Tesla's first car, the Roadster, served as a development vehicle and proof of concept for the company's electric drivetrain technology. While it provided Tesla with a huge amount of data for the electric drive components, it looks very primitive when compared with the Model S.
Only in its first generation, the Model S represents a huge leap forward from the Roadster. Where Tesla relied on Lotus and other companies for the chassis and body of the Roadster, it builds the Model S from the ground up in its Fremont manufacturing plant. Production is currently up to more than 400 cars per week, and Tesla is set to achieve its goal of 20,000 cars per year.
The dashboard shows how much the Model S advanced over the Roadster. Rather than a head unit, analog gauges, and tiny LCD, the Model S uses an LCD instrument cluster and a mammoth 17-inch touch screen as the interface for cabin electronics and other car controls.
The VCM on the left hosts an Nvidia Tegra 3 graphical processor unit and measures about 3 inches per side. Two VCMs of this type sit in the dashboard of each Model S, running the instrument cluster and touch screen. The VCM on the right is Nvidia's next-generation design, featuring a smaller board and an integrated casing.

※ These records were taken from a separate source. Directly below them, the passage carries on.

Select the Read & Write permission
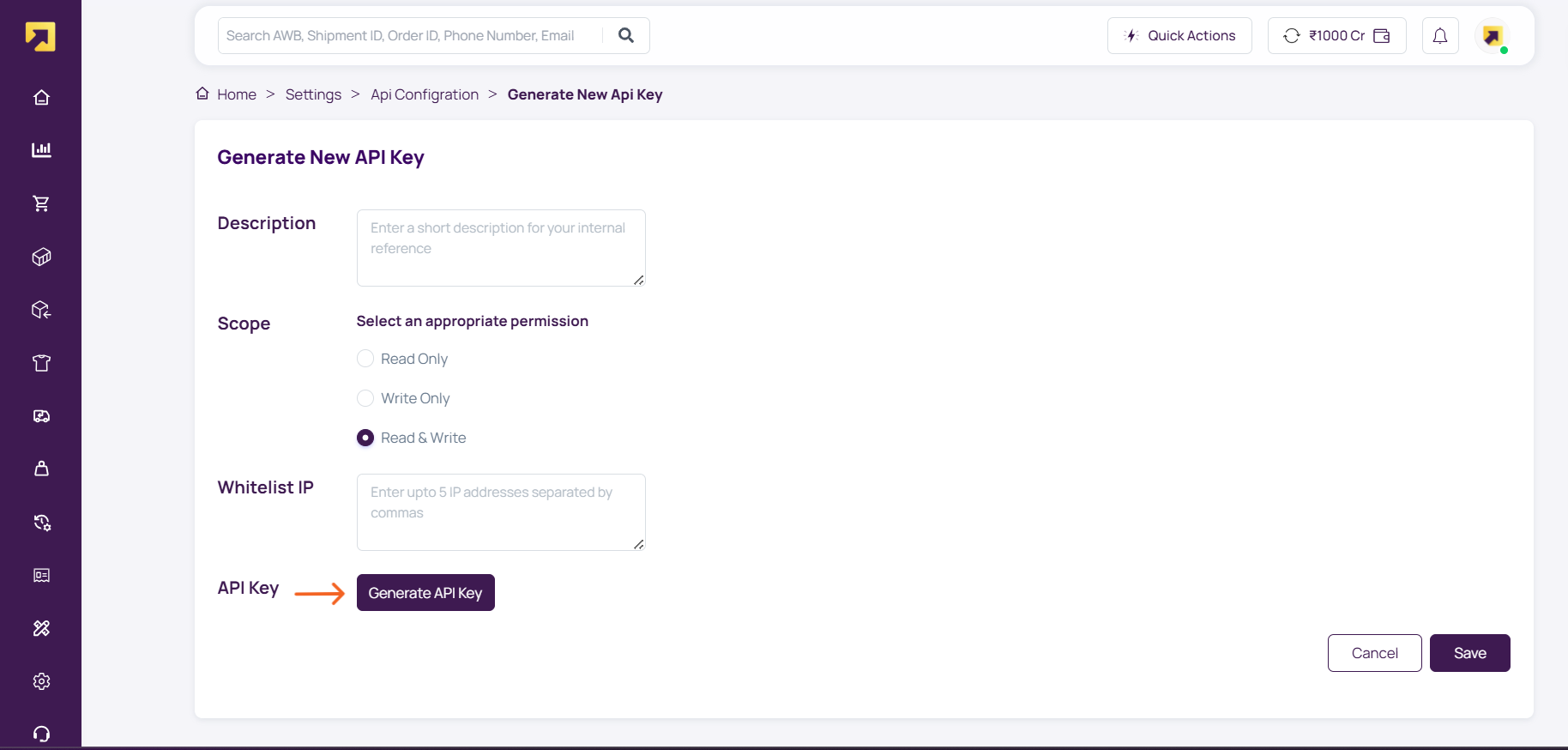pos(365,438)
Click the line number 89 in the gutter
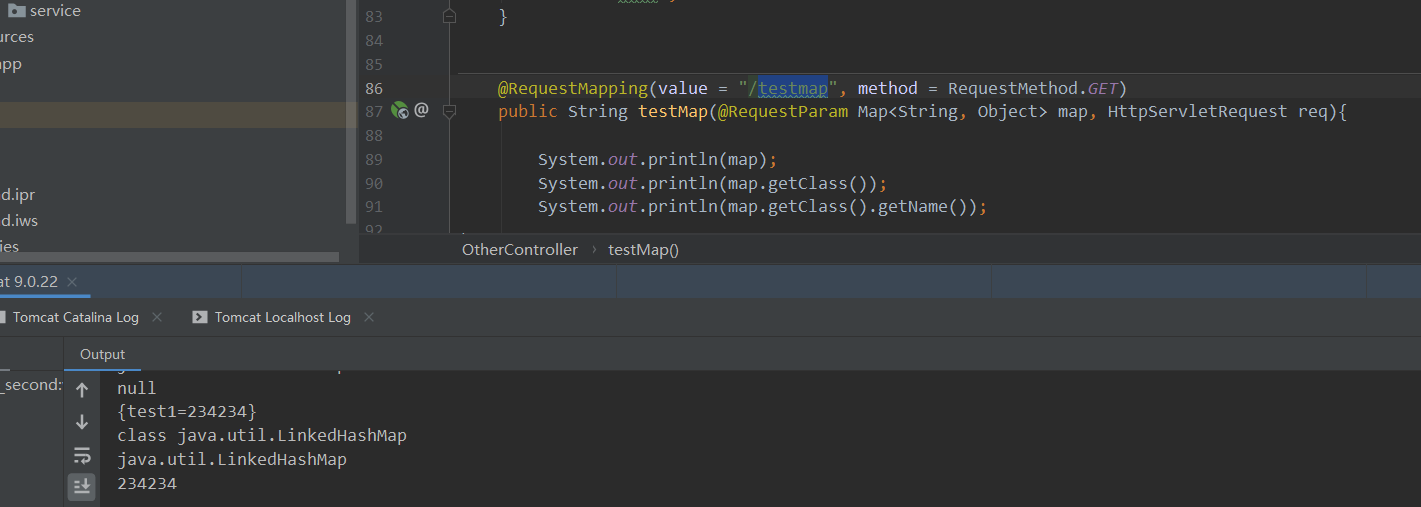 coord(373,159)
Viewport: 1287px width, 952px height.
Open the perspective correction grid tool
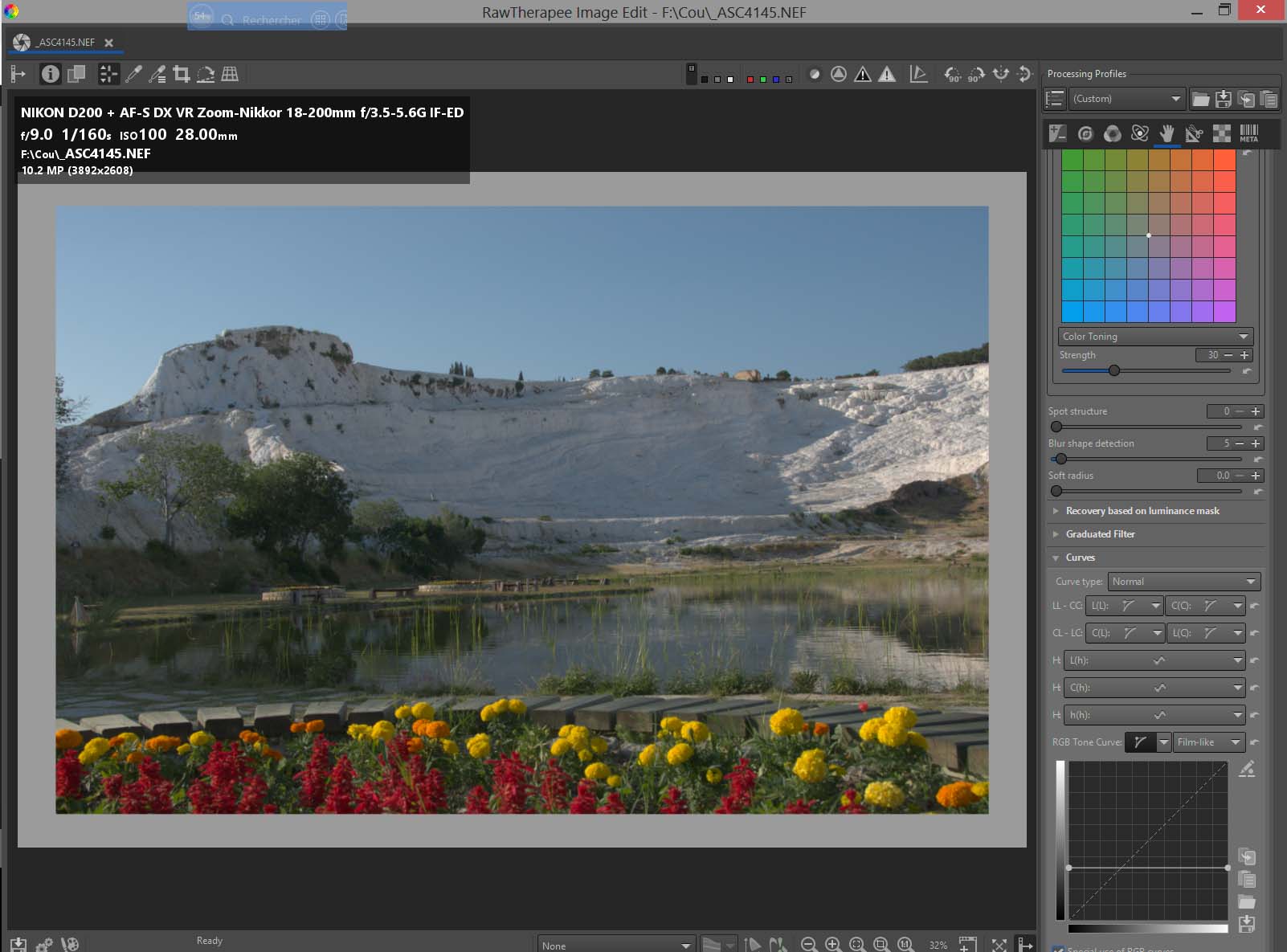pyautogui.click(x=230, y=75)
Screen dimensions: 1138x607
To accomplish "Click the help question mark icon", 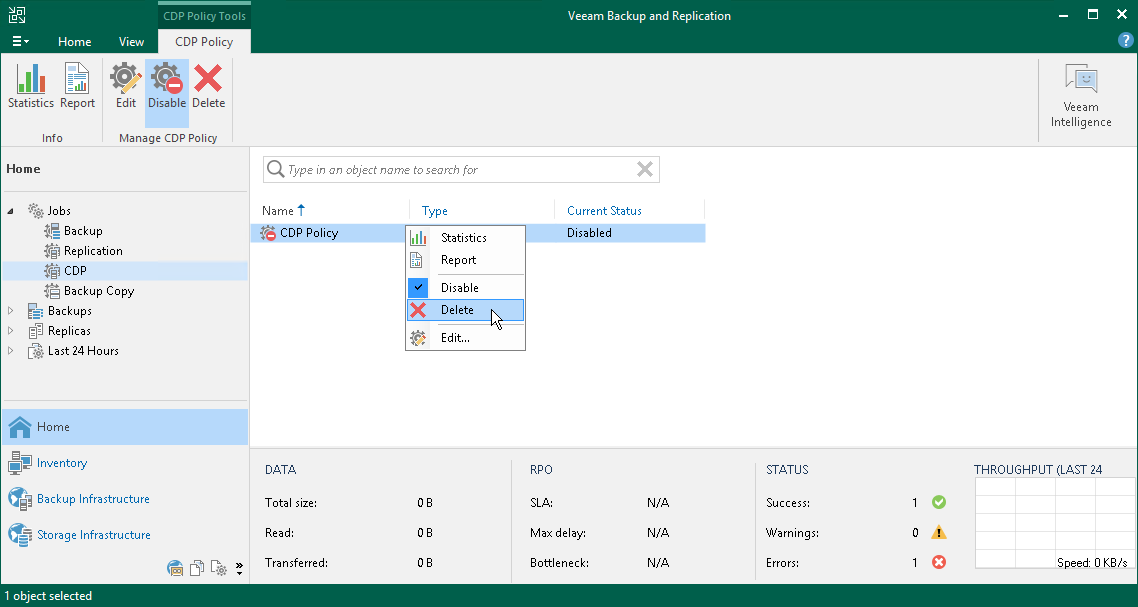I will coord(1125,41).
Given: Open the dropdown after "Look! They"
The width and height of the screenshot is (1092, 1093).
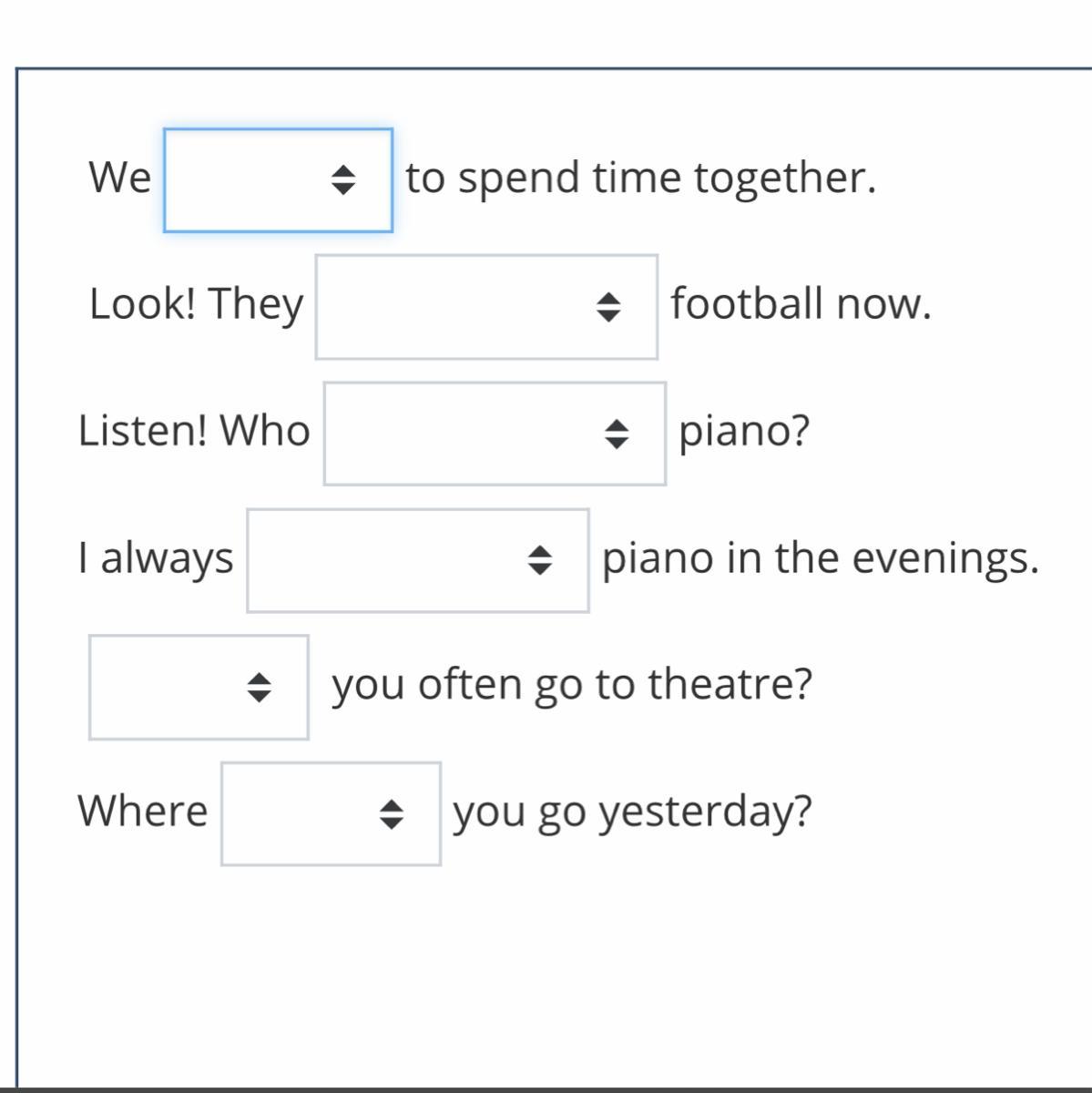Looking at the screenshot, I should 486,307.
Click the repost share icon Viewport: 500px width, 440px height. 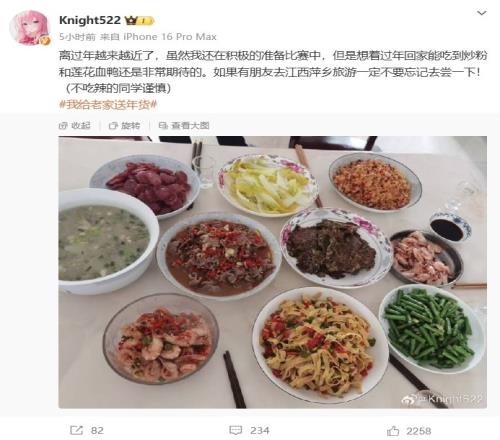pos(76,430)
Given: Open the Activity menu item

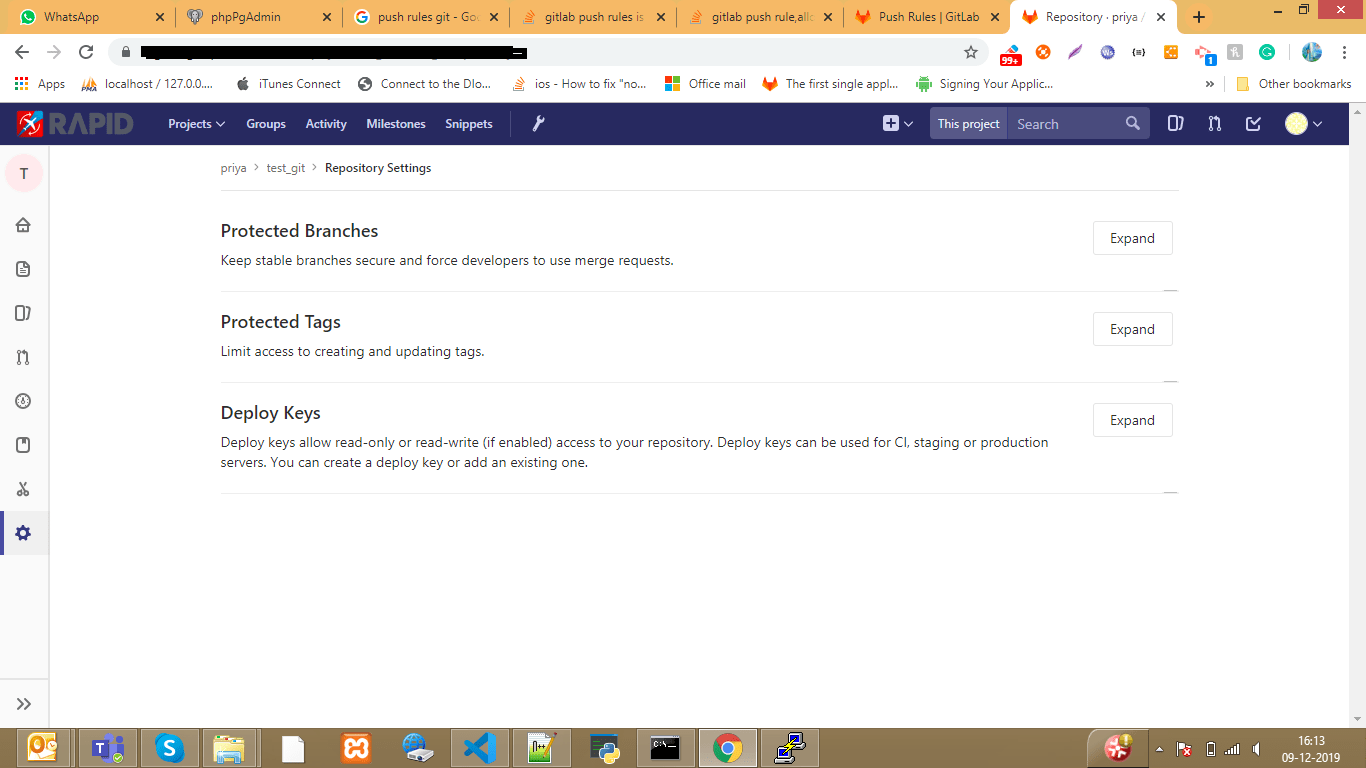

The fully digital instrument cluster shows an image of the car when parked, indicating which doors are open. In Drive mode, the display changes to a speedometer and power gauge. Tesla programmed displays on either side of the main image to show the driver energy, navigation, and audio information.
The 17-inch touch screen defaults to a two-window display, here showing navigation on top and audio at the bottom. The driver can configure it to show a single screen, and can easily swap the screens. In developing this interface, Tesla emphasized that it should react as quickly to inputs as the latest tablets and smartphones.
Across the top of the screen sits a menu ribbon. Although the screen is large, it is easy to memorize the placement of each icon, and quickly bring up useful information without looking away from the road.
As an example of the different available screens, this picture shows the Model S electricity usage screen on top, and the audio screen below. Minimizing distraction, there are only a handful of screens available.
One area where Tesla's interface excels is in its driver personalization. Even the most expensive luxury cars rely on simple numbered buttons to save seating and mirror positions, but the Model S features this drop-down list showing the name of each driver. Selecting a name activates multiple personalization features, from seat position to favorite radio stations.